Brøchner Hotels
- Type: Private
- Industry: Hotel
- Founded: 1982
- Headquarters: Copenhagen, Denmark
- Number of locations: 6 hotels
- Key people: Nickolas Krabbe Bjerg (CEO), Søren Brøchner-Mortensen (Owner and Director of Business Development)

= Brøchner Hotels =

Hotel operator

Brøchner Hotels is a hotel group based in Copenhagen, Denmark. It operates four boutique hotels in Copenhagen.

==History==
Brøchner Hotels was founded in 1982 when Einer Honoré bought 50-room Hotel Kong Arthur for his daughter and son-in-law Søster and Hans Brøchner-Mortensen who then gave up their jobs as nurse and carpenter to run the hotel. Hotel Kong Arthur was expanded to 107 rooms in 1989 and with new conference facilities in 1992. Brøchner-Mortensen bought Ibsens Hotel at the corner of Frederiksborggade and Nansensgade in 1997 and expanded it the following year.

In 2009, Hans and Søster Brøchner-Mortensen passed the company on to their children Søren and Kirsten Brøchner-Mortensen. In 2013, Søren and his wife Mette Brøchner-Mortensen acquired full ownership of the existing company while Hotel Kong Arthur and Ibsens Hotel were transferred to the new company Arthur Hotels owned by Kirsten Brøchner-Mortensen.

Karim Nielsen served as group CEO from 2010 to 2019. In 2018, Brøchner Hotels opened Hotel Herman K in a former distribution substation at Bremerholm 6 in downtown Copenhagen. It was Brøchner Hotels' first 5 star hotel. Hotel Ottilia opened in 2019 in two historic buildings in Carlsberg's former brewery site in Vesterbro. It was followed by BOOK, a hostel located inside the former main library in Aarhus.

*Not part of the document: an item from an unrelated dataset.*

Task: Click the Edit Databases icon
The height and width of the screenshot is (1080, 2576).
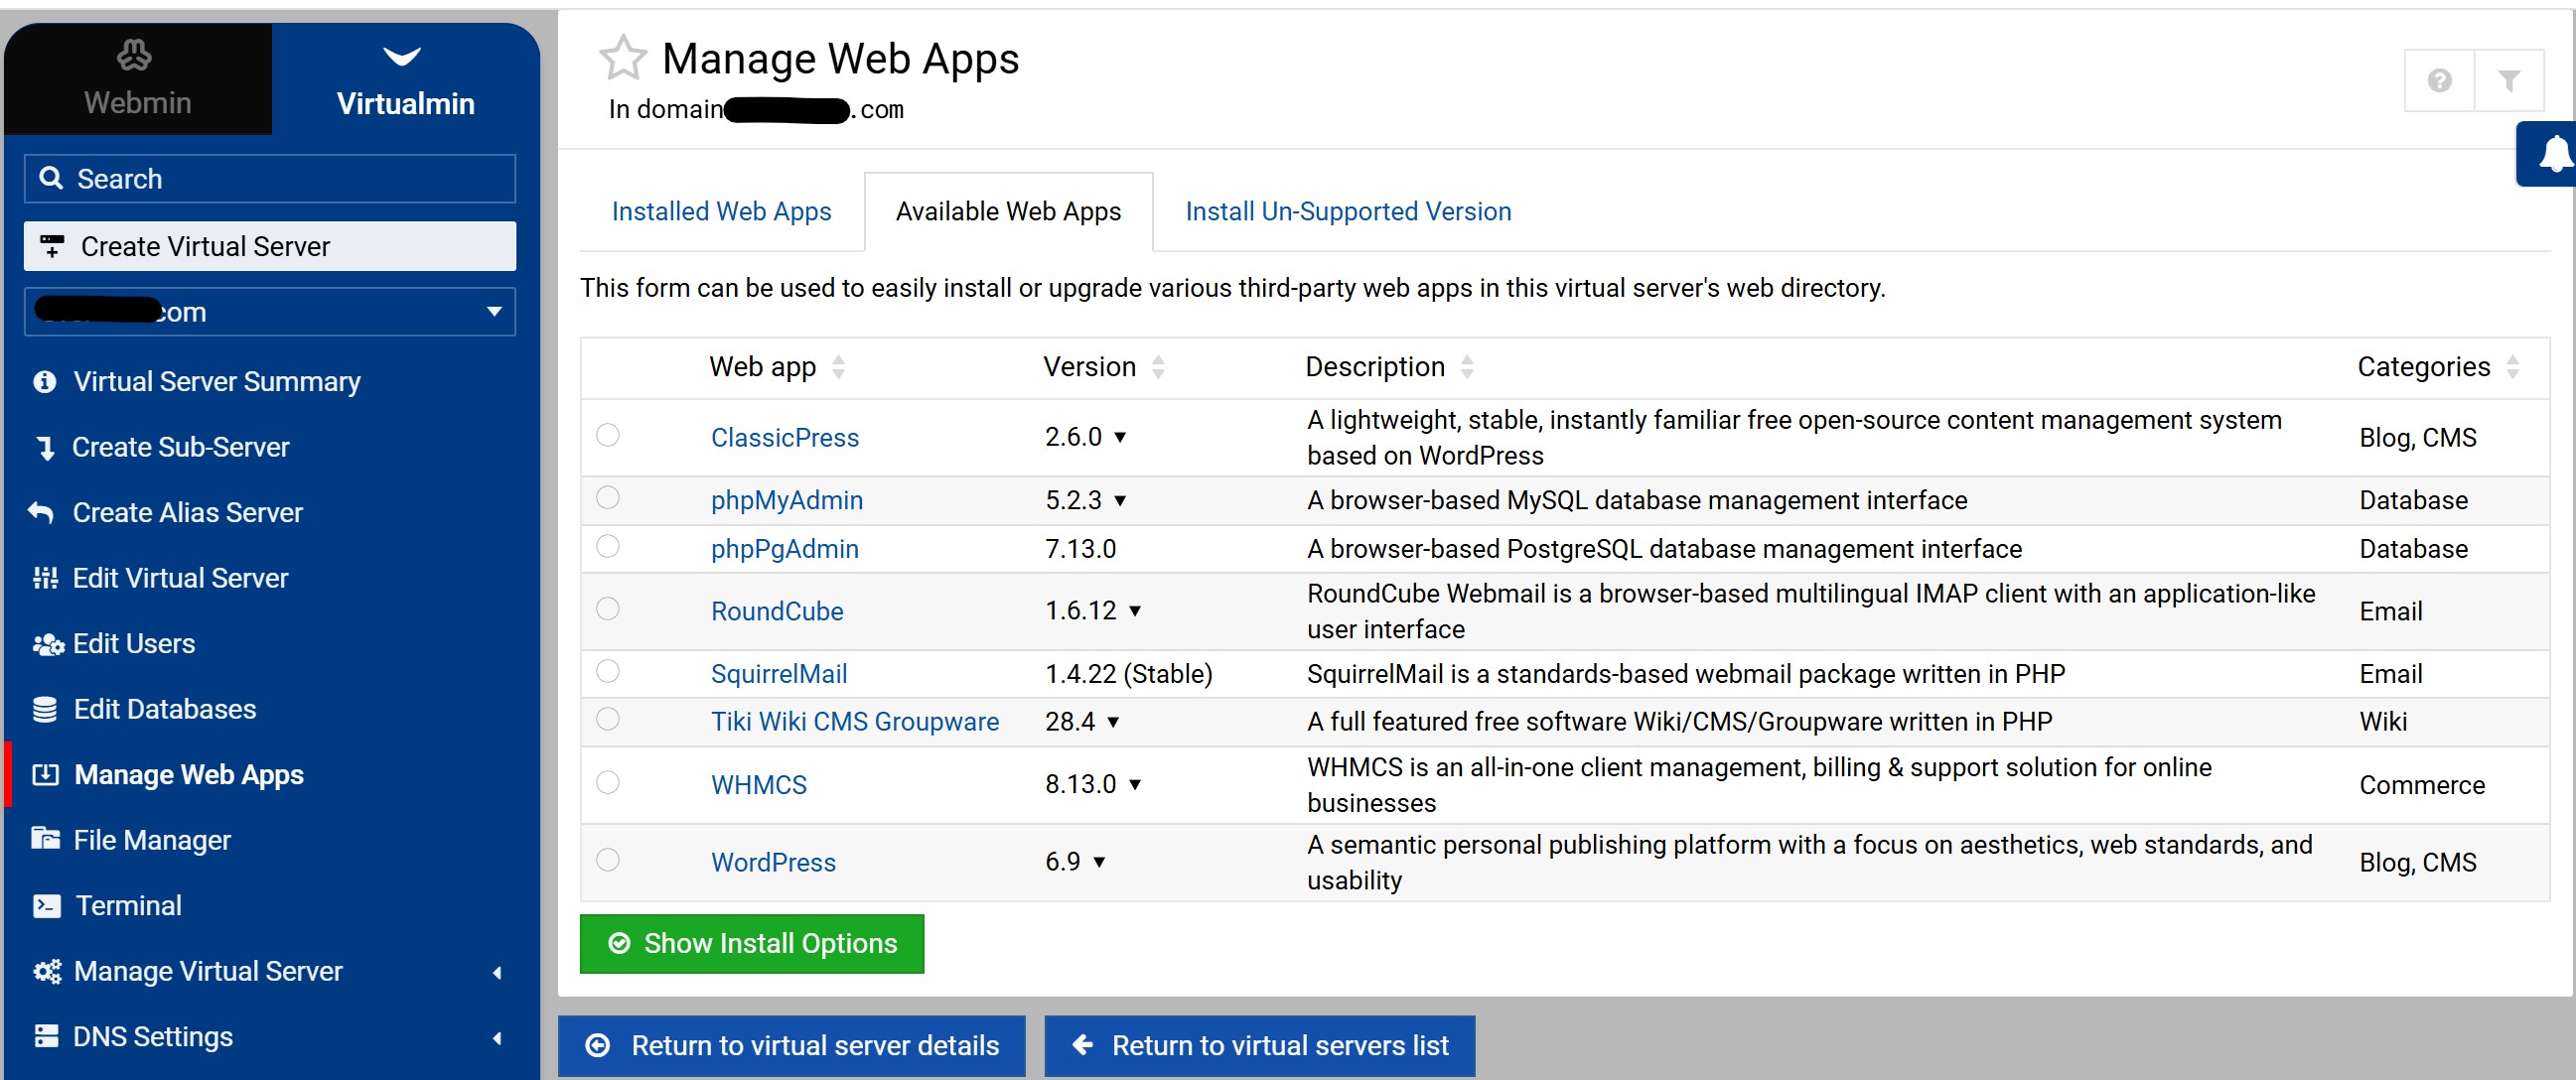Action: click(x=45, y=709)
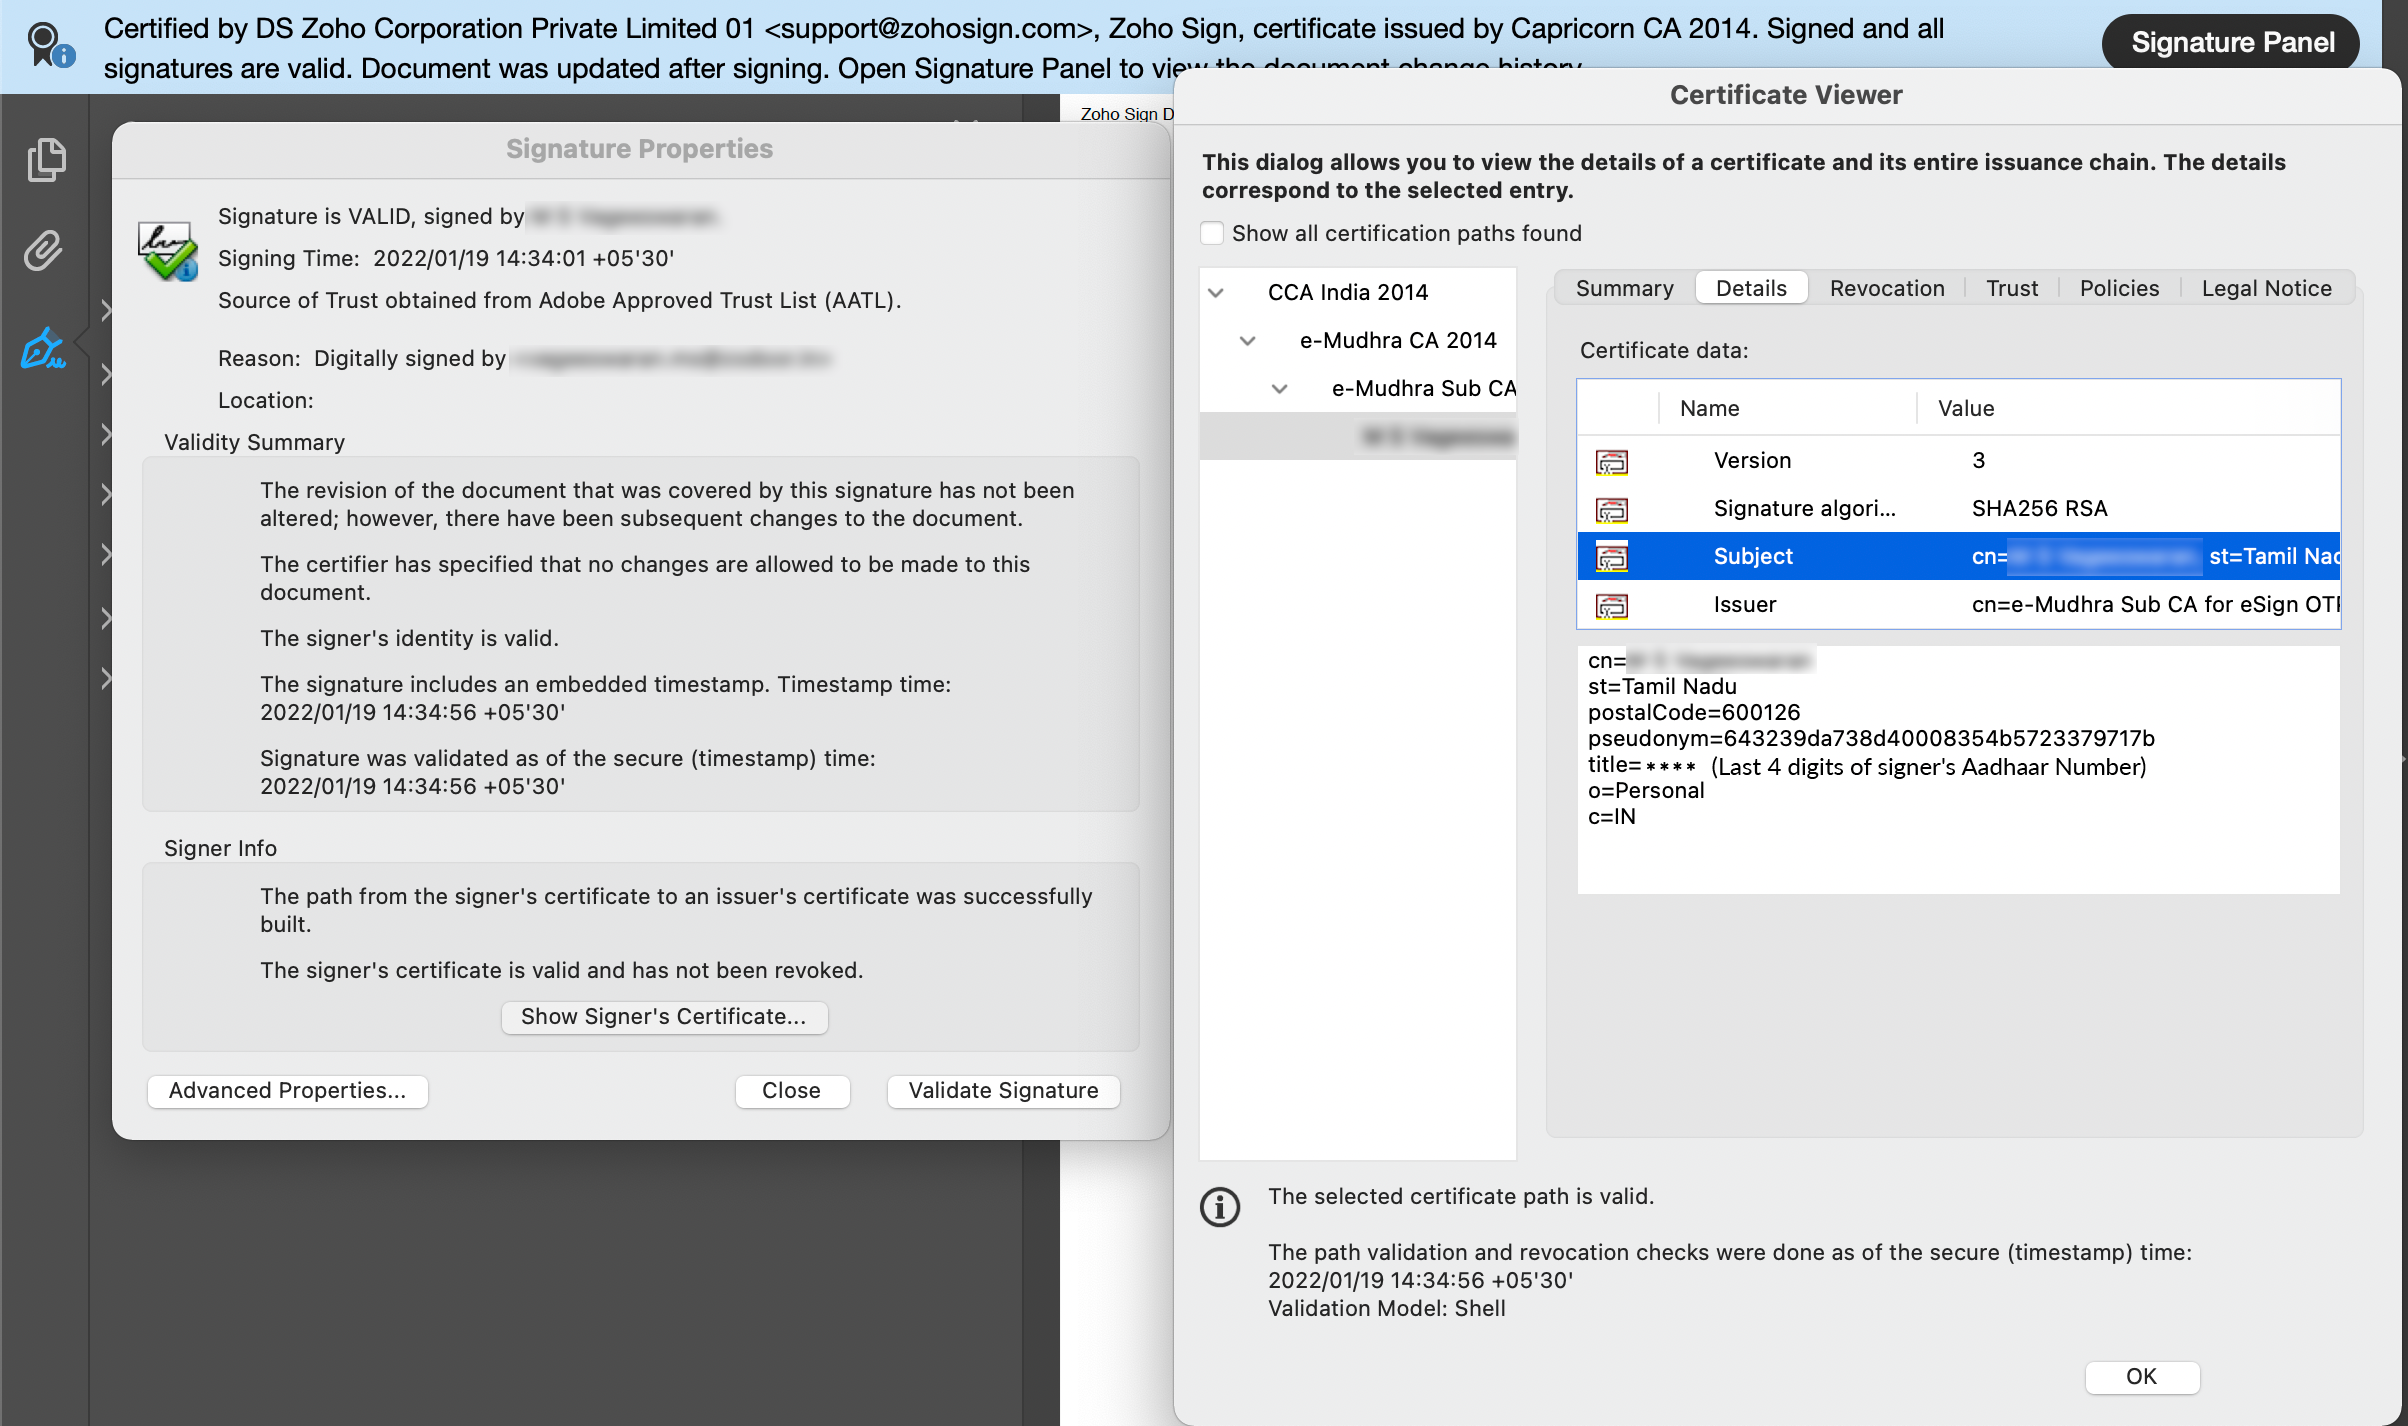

In 2020, Brøchner Hotels was hit hard by the COVID-19 pandemic. In May 2020, Brøchner Hotels gave up the management of Hotel Herman K. In January 2021, Brøchner Hotels also had to give up the management of Hotel Astoria.

==Hotels and hostels==
===Hotels and hostels===
- Copenhagen
- Hotel Danmark
- Hotel SP34
- Hotel Ottilia
- Hotel Hans
- Ottilia Heritage
- SP34 Apartments

===Former hotels===
- Hotel Astoria
- Hotel Herman K
- BOOK1 Design Hostel (opened 2020 in Aarhus / closed in 2024).